I discovered novelist Joyce Maynard's new memoir, The Best of Us, through -- how else? -- social media. Earlier in the summer a mutual friend posted on Facebook that the best-selling author had written a new work detailing her husband's battle with and subsequent death from pancreatic cancer.
As Maynard is a prolific writer, it wasn't hard to find a website with an email. I reached out to inquire if Stanford Medicine could do an excerpt for the fall issue, and she responded immediately with an enthusiastic "Yes." And then, after a weekend mulling the proposal over, she came back with an even better idea. She said she read the issues I sent, loved the magazine and wanted to write an exclusive article based on the memoir.

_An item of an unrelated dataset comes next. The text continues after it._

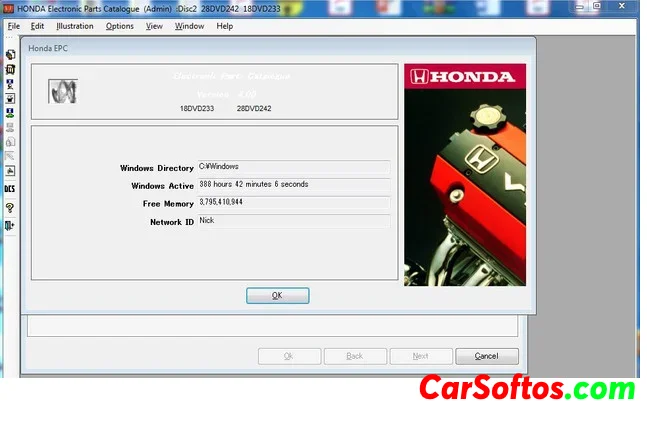Open the Options menu

(119, 26)
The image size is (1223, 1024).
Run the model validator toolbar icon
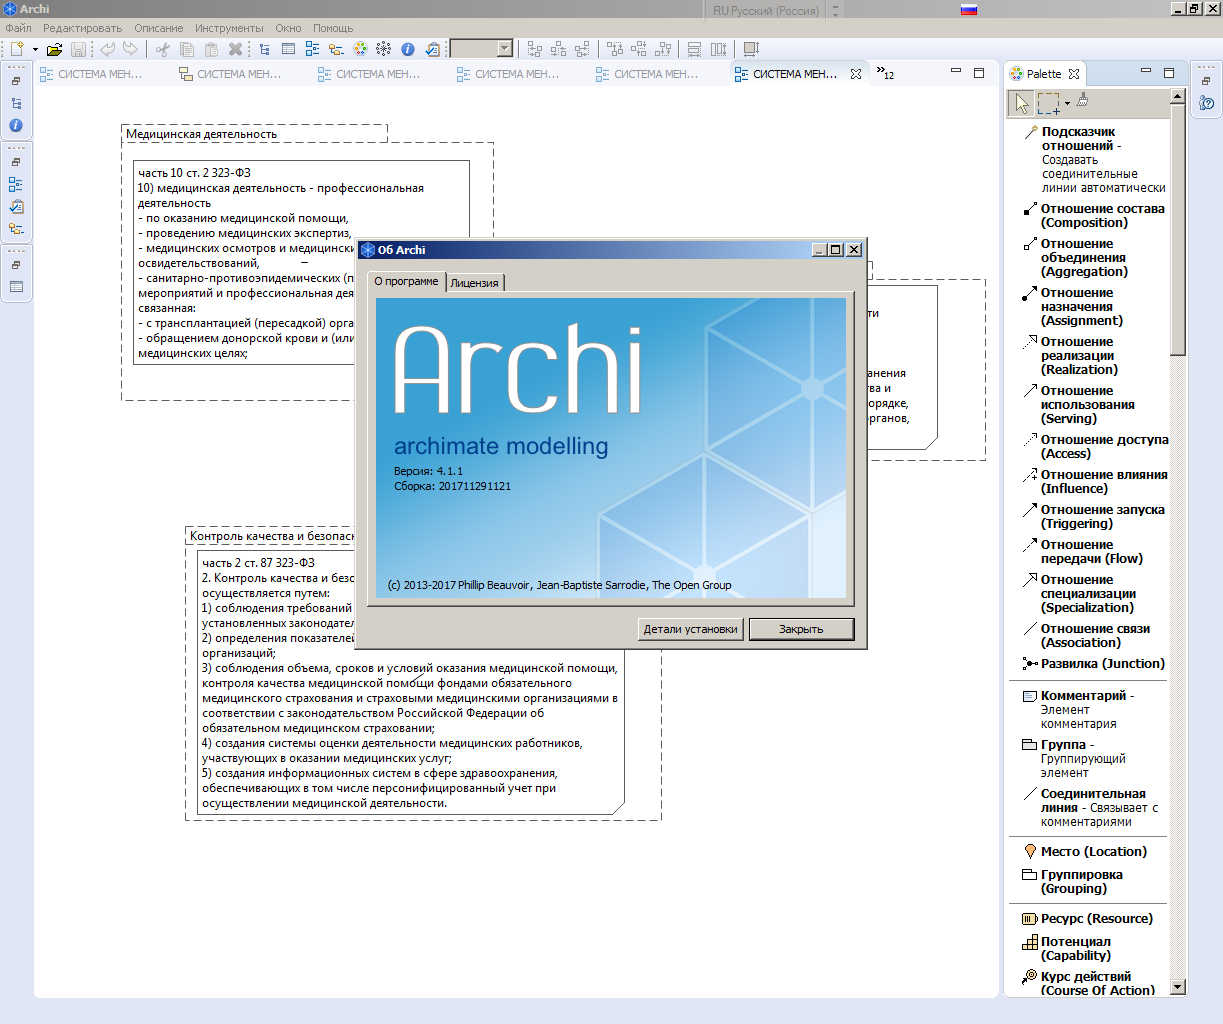click(434, 48)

Maynard's second marriage to San Francisco attorney Jim Barringer was all too brief. They wed in a New Hampshire meadow in the summer of 2013. Fifteen months later he was diagnosed and, after a grueling fight, he died in June 2016. For our Stanford Medicine readers, Joyce had something specific in mind: She wanted to expand upon issues raised in the book about the complex treatment choices one faces when challenged with the horrendous nature of cancer. In a Facebook post, Maynard wrote:
If you are diagnosed with a life threatening cancer, as my husband Jim was nearly three years ago -- or if you love someone diagnosed with a grave disease, as I did -- a profound question faces you. Do you fight the disease with everything you have and hold fast to the belief you will survive... no matter what the odds.... regardless of the pain you may both endure? Or do you quietly and soberly consider the statistics, and -- when the situation becomes unmistakably grave - make the choice not to pursue further treatment?

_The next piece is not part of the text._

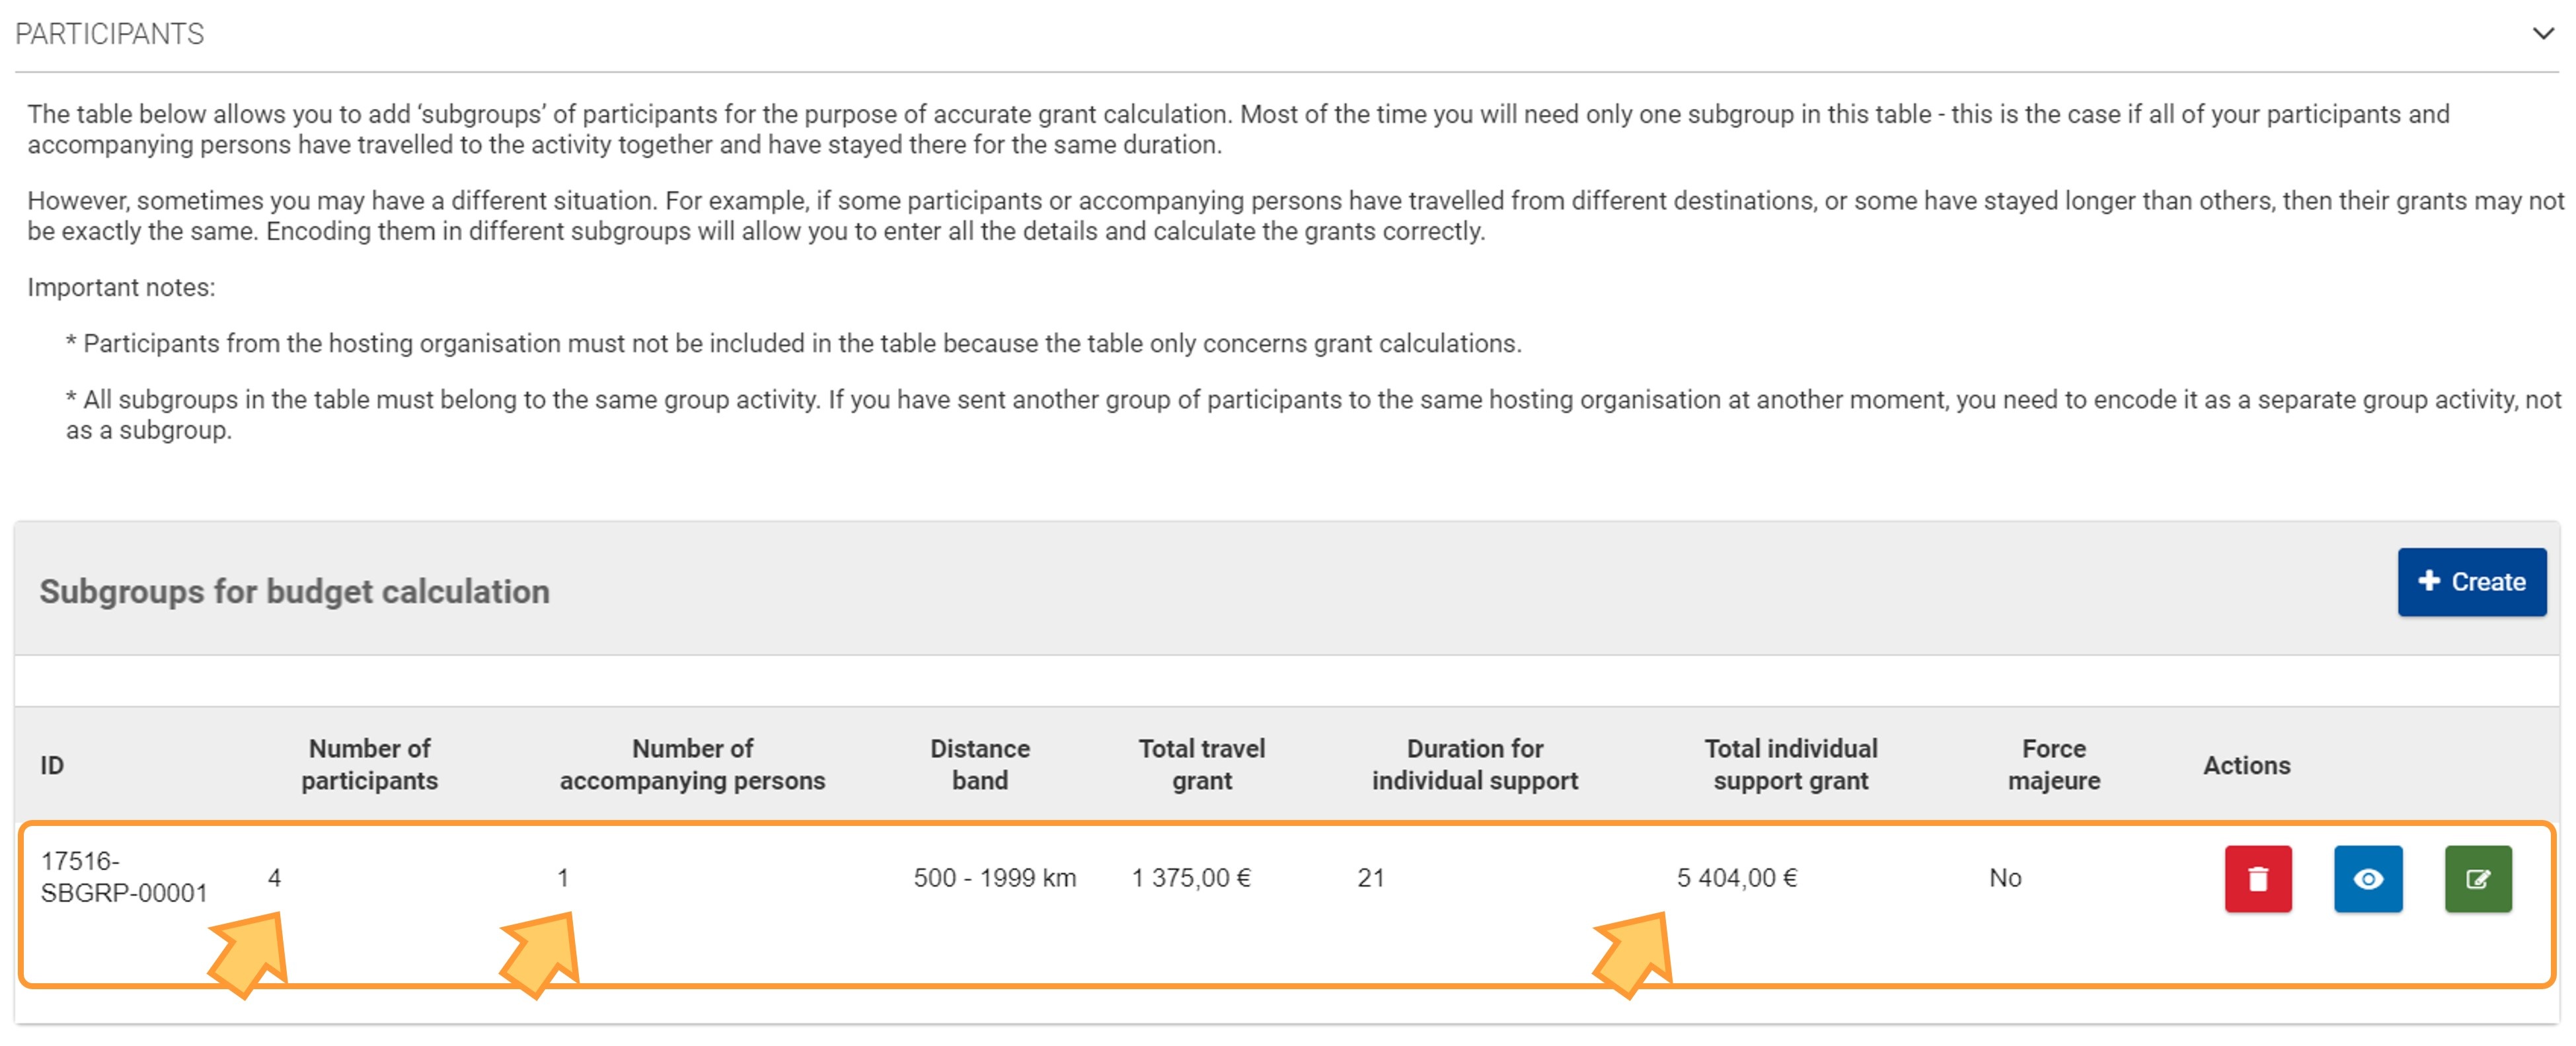
Task: Click the 1 375,00 € travel grant value
Action: coord(1190,878)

She's written a beautiful tribute to Barringer's valiant fight, and we've called it "In the Fog of Loss". It's a look back at the choices they made together about his treatment. It's also a story about finding love late in life and losing it quickly. It's raw and wrenching and eye-opening, too. Anyone who has ever walked through the valley of death with a loved one will understand Joyce's journey as a witness.
She closed the article poignantly; I envisioned the soldiers of Gallipoli when I read it. The last line stings with sadness, and sits there for you to absorb:
From those first days after I met him, he was my guard dog, and the fight he undertook came out of his fierce commitment to remain at my side, no matter what. I see him now, in my mind’s eye, like one of those hero foot soldiers from long-ago wars, marching into battle to almost-certain death — the bullets whistling past his head, with one surely destined to fell him. He did not break his stride.
Maynard is the author of sixteen books, and her two most famous novels, To Die For and Labor Day, were made into major motion pictures. The Best of Us will be published in September by Bloomsbury USA.
More on Maynard's story can be heard in my 1:2:1 podcast with her, above. Maynard will be speaking with me on campus Tuesday, Oct. 24.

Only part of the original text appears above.